You are viewing a plain text version of this content. The canonical link for it is here.

Posted to dev@httpd.apache.org by Pål Baltzersen <pa...@imap.ost.eltele.no> on 2001/12/10 15:20:53 UTC

REMOTE_GROUP patch

Apache sets the env REMOTE_USER which is nice, but in several CGI applications I
missed the ability to know which group the user authenticated as, without having
to parse the group-file. So I made this little patch that sets the env
REMOTE_GROUP to the group (first match) a user was authenticated with. I think
the performance penalty is microscopic.

-- 
Regards
Tele Danmark InterNordia
Pål Baltzersen
Seniorkonsulent, Cand.
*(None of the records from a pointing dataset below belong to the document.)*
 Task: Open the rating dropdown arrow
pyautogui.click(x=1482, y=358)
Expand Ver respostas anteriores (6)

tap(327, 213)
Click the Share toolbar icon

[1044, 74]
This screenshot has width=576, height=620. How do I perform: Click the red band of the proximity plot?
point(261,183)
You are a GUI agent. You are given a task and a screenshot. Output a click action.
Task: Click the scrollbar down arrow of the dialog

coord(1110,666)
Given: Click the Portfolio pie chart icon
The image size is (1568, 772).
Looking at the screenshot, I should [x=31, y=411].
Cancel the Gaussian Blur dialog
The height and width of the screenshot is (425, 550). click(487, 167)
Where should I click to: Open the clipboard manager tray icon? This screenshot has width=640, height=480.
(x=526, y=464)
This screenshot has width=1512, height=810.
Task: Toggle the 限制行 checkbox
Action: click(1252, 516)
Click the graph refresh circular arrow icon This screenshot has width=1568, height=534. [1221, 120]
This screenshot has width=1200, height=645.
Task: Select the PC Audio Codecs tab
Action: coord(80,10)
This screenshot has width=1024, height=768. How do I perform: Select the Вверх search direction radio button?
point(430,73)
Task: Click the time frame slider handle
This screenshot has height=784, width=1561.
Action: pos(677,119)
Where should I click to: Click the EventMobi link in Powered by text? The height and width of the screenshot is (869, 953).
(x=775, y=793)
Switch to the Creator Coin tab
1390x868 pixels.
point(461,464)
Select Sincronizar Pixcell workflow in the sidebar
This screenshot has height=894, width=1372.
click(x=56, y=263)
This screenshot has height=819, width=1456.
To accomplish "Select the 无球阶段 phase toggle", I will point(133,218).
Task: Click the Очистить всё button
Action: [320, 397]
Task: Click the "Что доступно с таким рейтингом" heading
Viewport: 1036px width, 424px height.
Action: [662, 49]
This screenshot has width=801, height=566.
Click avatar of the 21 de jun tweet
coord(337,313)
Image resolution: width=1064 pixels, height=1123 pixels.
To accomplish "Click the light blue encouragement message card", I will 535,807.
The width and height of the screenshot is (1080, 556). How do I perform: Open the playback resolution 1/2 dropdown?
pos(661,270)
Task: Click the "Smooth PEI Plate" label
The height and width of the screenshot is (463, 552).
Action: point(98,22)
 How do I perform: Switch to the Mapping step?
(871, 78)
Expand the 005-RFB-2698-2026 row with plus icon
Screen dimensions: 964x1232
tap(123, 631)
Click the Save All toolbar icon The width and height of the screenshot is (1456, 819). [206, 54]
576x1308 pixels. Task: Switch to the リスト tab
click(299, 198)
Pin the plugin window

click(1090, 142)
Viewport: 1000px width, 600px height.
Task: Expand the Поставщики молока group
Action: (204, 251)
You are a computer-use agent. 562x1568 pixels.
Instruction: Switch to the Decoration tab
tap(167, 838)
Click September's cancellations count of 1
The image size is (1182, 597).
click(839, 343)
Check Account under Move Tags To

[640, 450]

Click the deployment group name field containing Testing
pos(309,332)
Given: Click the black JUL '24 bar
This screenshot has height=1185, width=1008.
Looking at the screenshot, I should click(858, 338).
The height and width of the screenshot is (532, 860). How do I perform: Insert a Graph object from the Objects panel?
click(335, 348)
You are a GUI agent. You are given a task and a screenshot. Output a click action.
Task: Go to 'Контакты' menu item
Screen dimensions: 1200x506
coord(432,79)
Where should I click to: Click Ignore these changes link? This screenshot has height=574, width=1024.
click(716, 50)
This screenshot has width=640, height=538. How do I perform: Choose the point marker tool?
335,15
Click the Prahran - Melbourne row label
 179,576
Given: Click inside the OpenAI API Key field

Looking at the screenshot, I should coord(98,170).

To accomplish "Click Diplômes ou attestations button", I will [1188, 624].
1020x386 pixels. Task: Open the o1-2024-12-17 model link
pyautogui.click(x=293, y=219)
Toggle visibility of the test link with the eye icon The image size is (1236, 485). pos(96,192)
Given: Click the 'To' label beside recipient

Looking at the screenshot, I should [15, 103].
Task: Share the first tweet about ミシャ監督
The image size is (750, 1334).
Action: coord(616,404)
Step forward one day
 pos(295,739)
Scient.
********************************************************************
Addr:	Fredrik Selmers vei 2, P.O. Box 6299 Etterstad, NO-0603 Oslo
Phone:	+47 23 18 10 00		Direct:	+47 23 18 11 74
Fax:	+47 23 18 10 01		Mobile:	+47 93 08 11 74
Mail:	pb@teledanmark.no	pal.baltzersen@teledanmark.no
Web:	www.teledanmark.no
********************************************************************
ElTele Øst endrer profil til Tele Danmark InterNordia

RE: REMOTE_GROUP patch

Posted by Joshua Slive <jo...@slive.ca>.

> From: Rodent of Unusual Size [mailto:Ken.Coar@Golux.Com]

>
> Pål Baltzersen wrote:
> >
> > So I made this little patch that sets the env REMOTE_GROUP to
> > the group (first match) a user was authenticated with. I think
> > the performance penalty is microscopic.
>
> There are some problems with this patch:

> 2. It only touches some of the files involved; it should also
>    hit suexec.c and mod_setenvif.c at a minimum.

Although apparently REMOTE_USER is not working in mod_setenvif either, so
adding REMOTE_GROUP would probably be pointless.

Joshua.

Re: REMOTE_GROUP patch

Posted by Rodent of Unusual Size <Ke...@Golux.Com>.

Pål Baltzersen wrote:
> 
> So I made this little patch that sets the env REMOTE_GROUP to
> the group (first match) a user was authenticated with. I think
> the performance penalty is microscopic.

There are some problems with this patch:

1. It munges the middle of the conn_rec structure, breaking
   binary compatibility across the board.
2. It only touches some of the files involved; it should also
   hit suexec.c and mod_setenvif.c at a minimum.

[The sender is not subscribed to this list.]
-- 
#ken	P-)}

Ken Coar, Sanagendamgagwedweinini  http://Golux.Com/coar/
Author, developer, opinionist      http://Apache-Server.Com/

"All right everyone!  Step away from the glowing hamburger!"